Orkanen ("Hurricane" in English) is a Vekoma Suspended Family Coaster at Fårup Sommarland in Blokhus, North Jutland, Denmark. The coaster opened in 2013, and represented a 35,000,000 DKK investment, which was billed as the park's most expensive addition until Fønix opened in 2022.

==History==
On August 17, 2012, Fårup Sommarland officially announced the addition of the Orkanen roller coaster for the 2013 season, which would be located on the west side of the park and maneuver over and under a lake. A model was set up in the Falken onride photo building, and an animated rendering depicting the ride experience was also released. Construction took place throughout the fall and winter of 2012/2013, which required the temporary drainage of the lake as so to be able to install the ride's signature underwater tunnel, footers, and new landmasses. Orkanen was officially opened to the public on June 5, 2013.

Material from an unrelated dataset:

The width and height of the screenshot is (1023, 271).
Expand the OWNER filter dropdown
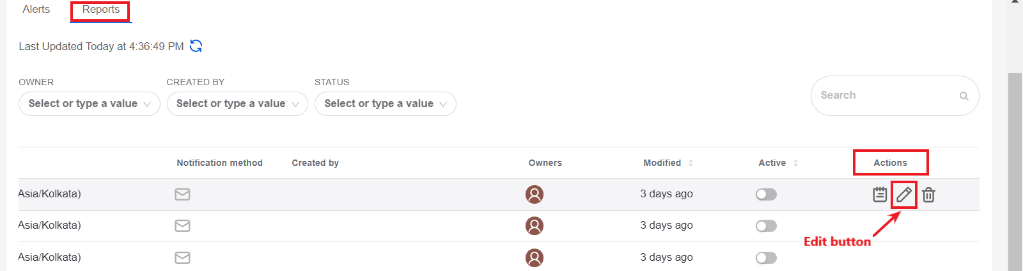[90, 104]
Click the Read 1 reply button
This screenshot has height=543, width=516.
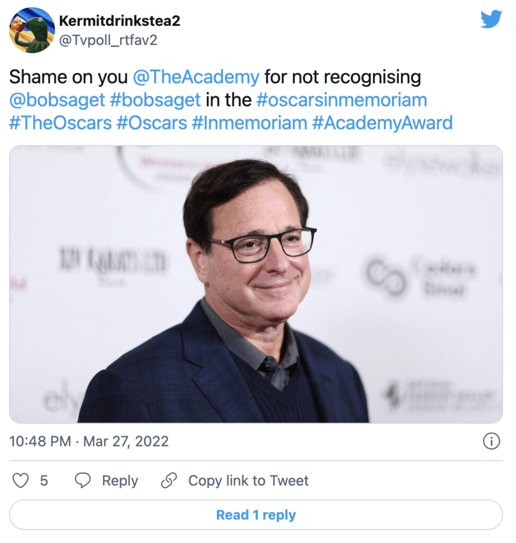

In 2015, the park implemented a Livestreaming function on the coaster, allowing riders to broadcast their ride live online if they chose to do so.

==Characteristics==
===Layout===
Dispatching the station, the train makes a 90° left turn into the lift hill, which utilizes drive tires to propel it to its 63.3 ft height. Upon reaching the top, riders bank slightly to the left and plunge into an underwater tunnel, rising up into a forceful overbanked turn (similar to a Cutback). The train speeds up into a helix, following a jump over the station building and yet another helix. Riders twist into a turnaround, pass through another tunnel, and make a final 90° turn into the station, where the train comes to a stop. The entire ride lasts just one minute.

===Statistics===
Orkanen has a top speed of 46.6 mi/h, a peak height of 63.3 ft, and a total length of 1486.2 ft. The coaster passes through two tunnels, one of which is located under the lake and is 18 m in length. It runs a single, 20 passenger train, which restrains guests with lap bars and is mounted below the track.

===Model===
Orkanen was manufactured by Dutch-firm Vekoma, and is the original of the 453 m variant of their Suspended Family Coaster model. Various clones of the ride were produced soon after, including Dragonflier at Dollywood in Pigeon Forge, Tennessee, and Dragon Roller Coaster at Energylandia in Zator, Poland. As of 2021, 11 of the 453 m variants are either in operation or under construction across the globe.

==Incidents==
On October 14, 2015, a park employee was struck and seriously injured by Orkanen's moving train whilst retrieving a lost bag for a guest. Park representatives later stated that his actions were in violation of park safety codes and an investigation was underway.

==Reception==
Orkanen received high praise from the general public and roller coaster enthusiasts alike, and was subsequently named Europe's second best new coaster by German magazine Kirmes & Park Revue.